Here's an example of how to do it with C++98/03, assuming the functions you pass to the instruction won't need to take the arguments by modifiable reference, to do that, you also need to have overloads for P1& p1 instead of just const P1& p1.
#include <iostream>
#include <boost/function.hpp>
#include <boost/bind.hpp>
template <typename Result = void>
class instruction
{
public:
template <typename Func>
instruction(Func func)
{
m_func = func;
}
template <typename Func, typename P1>
instruction(Func func, const P1& p1)
{
m_func = boost::bind(func, p1);
}
template <typename Func, typename P1, typename P2>
instruction(Func func, const P1& p1, const P2& p2)
{
m_func = boost::bind(func, p1, p2);
}
template <typename Func, typename P1, typename P2, typename P3>
instruction(Func func, const P1& p1, const P2& p2, const P3& p3)
{
m_func = boost::bind(func, p1, p2, p3);
}
Result execute()
{
return m_func();
}
private:
boost::function<Result ()> m_func;
};
double add(double a, double b)
{
return (a + b);
}
int main()
{
instruction<double> test(&add, 1.5, 2.0);
std::cout << "result: " << test.execute() << std::endl;
}
Example: http://ideone.com/iyXp1
I also created a C++0x version with some example usage.
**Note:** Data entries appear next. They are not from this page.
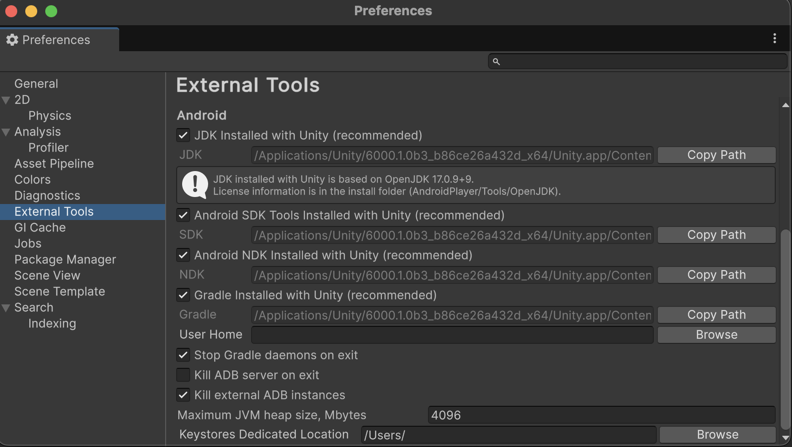Click the scroll up arrow

click(785, 105)

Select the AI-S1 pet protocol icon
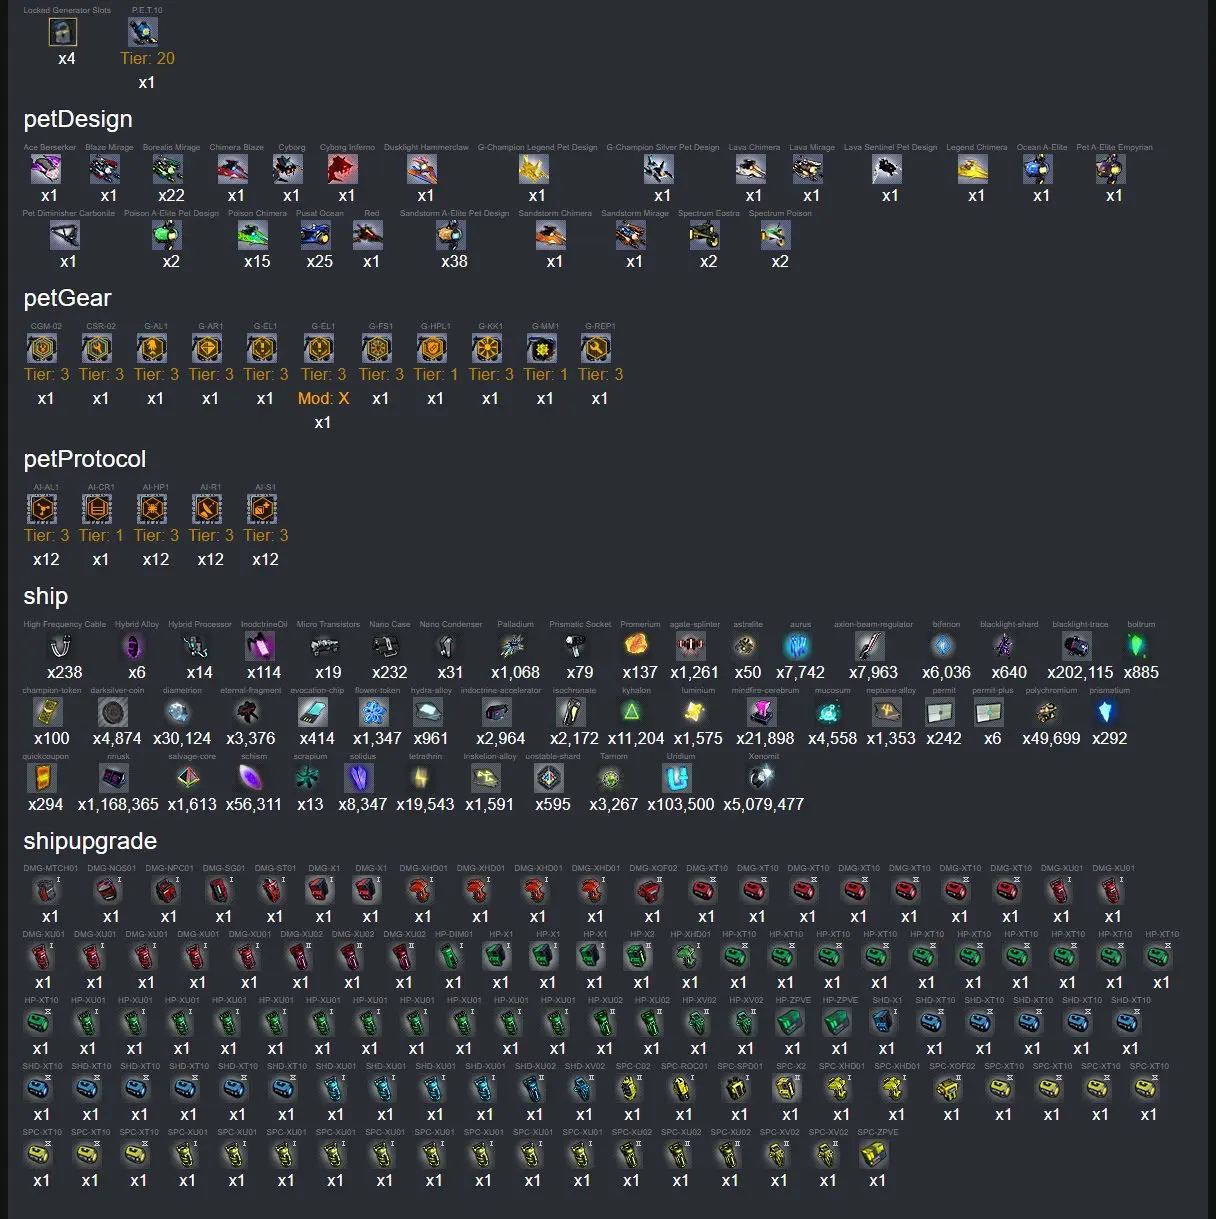coord(262,509)
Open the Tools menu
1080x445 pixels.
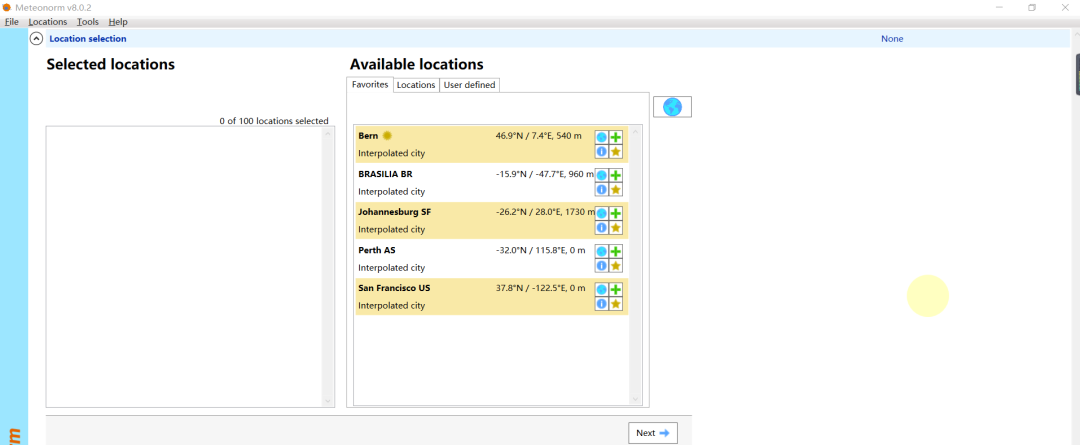pos(87,22)
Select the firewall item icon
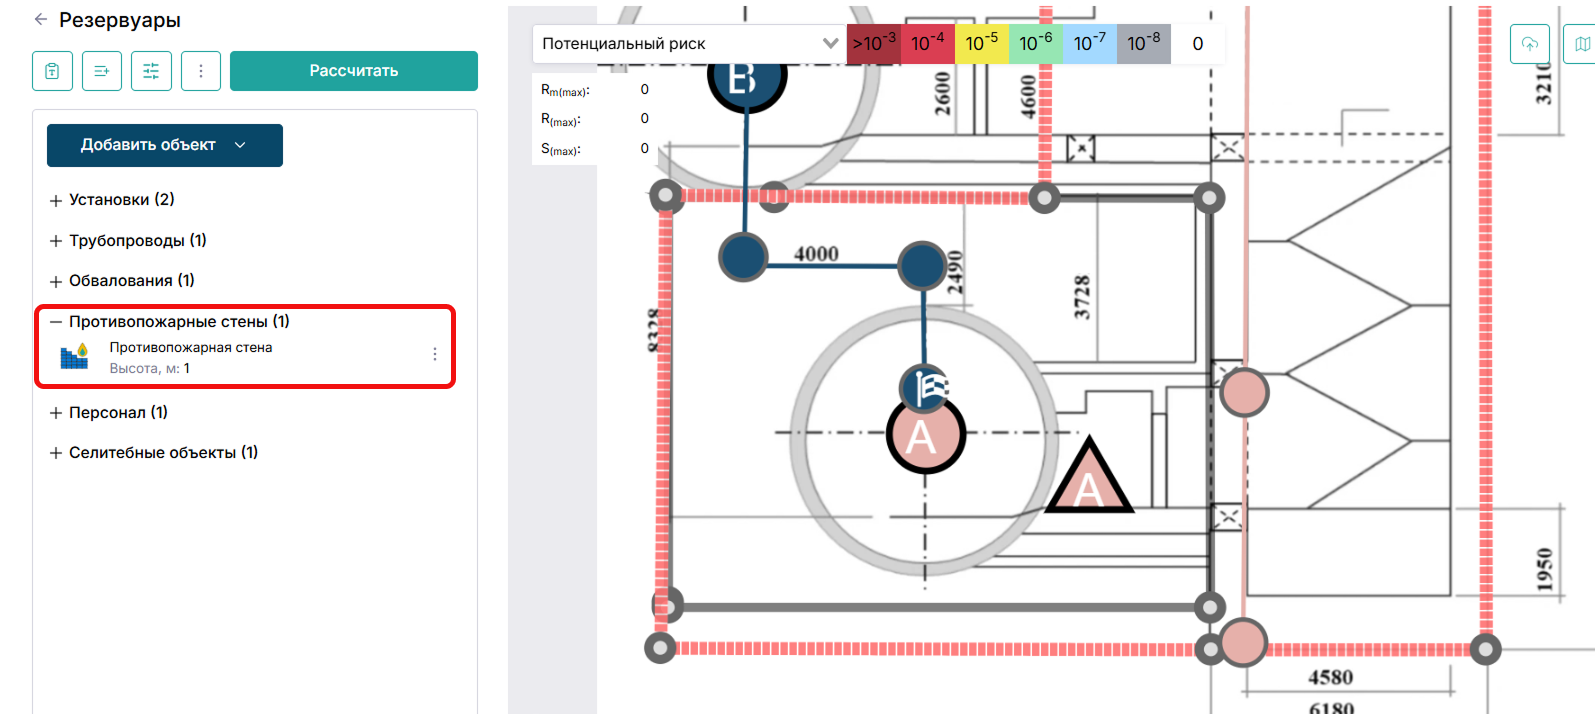1595x714 pixels. (x=75, y=357)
You can probably better use the one given by reko_t but I nevertheless post this one. This one uses recursion to unpack a tuple with values, and thus a tuple to store the arguments to pass to the function. Note that this one does not use perfect forwarding. If you use this, you probably want to add this.
#include <iostream>
#include <string>
#include <tuple>
using namespace std;
template<unsigned N>
struct FunctionCaller
{
template<typename ... Typenames, typename ... Args>
static void call(void (*func)(Typenames ...), tuple<Typenames ...> tuple, Args ... args)
{
FunctionCaller<N-1>::call(func, tuple, get<N-1>(tuple), args ...);
}
};
template<>
struct FunctionCaller<0u>
{
template<typename ... Typenames, typename ... Args>
static void call(void (*func)(Typenames ...), tuple<Typenames ...> tuple, Args ... args)
{
func(args ...);
}
};
template<typename ... Typenames>
class Instruction
{
public:
typedef void (*FuncType)(Typenames ...);
protected:
std::tuple<Typenames ...> d_args;
FuncType d_function;
public:
Instruction(FuncType function, Typenames ... args):
d_args(args ...),
d_function(function)
{
}
void execute()
{
FunctionCaller<sizeof...(Typenames)>::call(d_function, d_args);
}
};
void test1()
{
cout << "Hello World" << endl;
}
void test2(int a, string b, double c)
{
cout << a << b << c << endl;
}
int main(int argc, char** argv)
{
Instruction<> i1(test1);
Instruction<int, string, double> i2(test2, 5, "/2 = ", 2.5);
i1.execute();
i2.execute();
return 0;
}
Well, what you are doing is correct. But since all pointers have the same size in C++ you can store one pointer (of void type):
void *funcptr;
and cast it to the necessary type when needed:
static_cast<(*void)(double,double)>(funcptr)(var_a, var_b);
But please, only use this when better techniques can not be used, but I can not tell if you don't tell us the bigger picture.
You might want to look at boost::function.